PEMBICARAAN TENTANG AUSTRALOPITHECUS

Pada pokok bahasan ini, Primanda merujuk pada penjelasan kami tentang Australopithecus dan menyanggah hasil kajian Zuckerman, Oxnard dan Spoor. Ia juga menulis bahwa kajian yang dilakukan Spoor telah berubah. Adalah fakta bahwa cara berjalan Australiopithecus adalah permasalahan yang masih dipertentangkan. Namun demikian pendapat yang disepakati bersama adalah bahwa anggota-anggota genus ini hidup di pepohonan, dan bahwa mereka menggunakan kedua kaki mereka ketika berjalan di atas tanah.

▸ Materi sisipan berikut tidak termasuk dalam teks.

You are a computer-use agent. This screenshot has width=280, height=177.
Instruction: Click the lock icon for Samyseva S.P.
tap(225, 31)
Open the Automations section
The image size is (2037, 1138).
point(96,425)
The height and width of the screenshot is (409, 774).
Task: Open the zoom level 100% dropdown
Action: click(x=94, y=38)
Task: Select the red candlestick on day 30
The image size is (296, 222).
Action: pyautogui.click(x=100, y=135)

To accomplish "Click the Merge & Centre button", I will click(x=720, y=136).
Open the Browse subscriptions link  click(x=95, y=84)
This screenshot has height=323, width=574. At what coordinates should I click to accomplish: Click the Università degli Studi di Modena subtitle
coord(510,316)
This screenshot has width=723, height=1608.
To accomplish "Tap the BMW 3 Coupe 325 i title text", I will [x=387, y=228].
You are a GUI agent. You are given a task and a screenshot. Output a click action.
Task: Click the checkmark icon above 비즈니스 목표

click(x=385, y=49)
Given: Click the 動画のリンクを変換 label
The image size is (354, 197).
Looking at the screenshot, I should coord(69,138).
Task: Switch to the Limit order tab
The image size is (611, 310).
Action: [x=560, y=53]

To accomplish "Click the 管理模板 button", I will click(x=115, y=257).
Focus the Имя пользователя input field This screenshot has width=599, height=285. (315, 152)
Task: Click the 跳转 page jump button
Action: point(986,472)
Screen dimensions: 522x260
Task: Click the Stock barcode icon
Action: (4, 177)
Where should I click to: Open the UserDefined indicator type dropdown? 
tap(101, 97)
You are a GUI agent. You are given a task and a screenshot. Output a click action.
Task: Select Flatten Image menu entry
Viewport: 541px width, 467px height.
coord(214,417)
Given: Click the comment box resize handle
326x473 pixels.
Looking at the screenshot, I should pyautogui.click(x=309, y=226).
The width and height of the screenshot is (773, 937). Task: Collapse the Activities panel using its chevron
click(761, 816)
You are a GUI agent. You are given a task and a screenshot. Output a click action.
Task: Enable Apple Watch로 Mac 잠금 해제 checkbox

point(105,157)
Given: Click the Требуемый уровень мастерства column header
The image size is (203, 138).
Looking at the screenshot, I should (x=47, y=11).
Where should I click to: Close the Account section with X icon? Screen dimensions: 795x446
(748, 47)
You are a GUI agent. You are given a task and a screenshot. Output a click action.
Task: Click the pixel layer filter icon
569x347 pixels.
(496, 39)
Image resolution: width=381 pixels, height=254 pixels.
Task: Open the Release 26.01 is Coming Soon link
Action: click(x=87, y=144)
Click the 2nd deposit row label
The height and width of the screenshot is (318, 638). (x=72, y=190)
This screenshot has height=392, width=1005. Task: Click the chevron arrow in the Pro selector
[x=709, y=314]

Telah diterima bahwa penggunaan kedua kaki ini tidaklah seperti pada manusia, dan faktanya memang sangatlah berbeda, dan merupakan cara berjalan yang lebih membungkuk dibandingkan manusia.

Lantas jika Australopithecus berjalan lebih tegak dibanding kera-kera yang masih ada sekarang, maka ini akan membuktikan apa? Kini bumi kaya akan beragam spesies kera, dan tidaklah terlalu jauh untuk beranggapan bahwa keanekaragaman ini bahkan lebih besar di masa lampau dan ini juga berlaku pada cara jalan mereka. Apa yang penting di sini adalah bahwa pengaturan silsilah evolusi tidak dapat dilakukan di antara jenis-jenis kera ini.

Masih terdapat satu hal lagi yang bahkan lebih penting yang menempatkan teori evolusi pada kesulitan besar berkenaan dengan skenarionya tentang asal-usul manusia dan spesies-spesies lain: Sejumlah mekanisme yang dianggap menjadikan skenario evolusi ini kenyataannya adalah sama sekali hasil rekayasa. Jika anda mengkaji penjelasan evolusionis, akan dikatakan bahwa makhluk-makhluk ini menjadi terbiasa berjalan setelah mereka turun dari pepohonan, dan kerangka mereka menjadi lebih tegak karena mereka diharuskan memposisikan tubuh mereka lebih lurus ketika berjalan melintasi padang rumput. Karena tidak memegang dahan pepohonan, maka telapak tangan mereka kosong sehingga mereka mulai menggunakan tangan mereka, dan ini menjadikan otak mereka berkembang. Ini terdengar seperti sebuah dongeng rekaan yang didasarkan pada logika Lamarckis, seperti tentang evolusi anggota tubuh yang terjadi dikarenakan anggota tubuh ini mulai dibutuhkan untuk berfungsi, dan juga tentang pewarisan sifat-sifat dapatan. Akan tetapi ini hanyalah menampakkan bagaimana dongeng ini dipaksakan kepada masyarakat. (Tidak heran jika Lamarckisme ternyata merupakan teori yang mengecohkan). Jika kita meneliti penjelasan ini lebih dekat, akan kita ketahui bahwa mekanisme satu-satunya yang mungkin yang mendasari dongeng khayalan ini adalah mekanisme pasangan seleksi alam-mutasi. Akan tetapi, semua percobaan dan pengamatan menunjukkan bahwa mekanisme ini tidak menyebabkan pertambahan informasi genetis.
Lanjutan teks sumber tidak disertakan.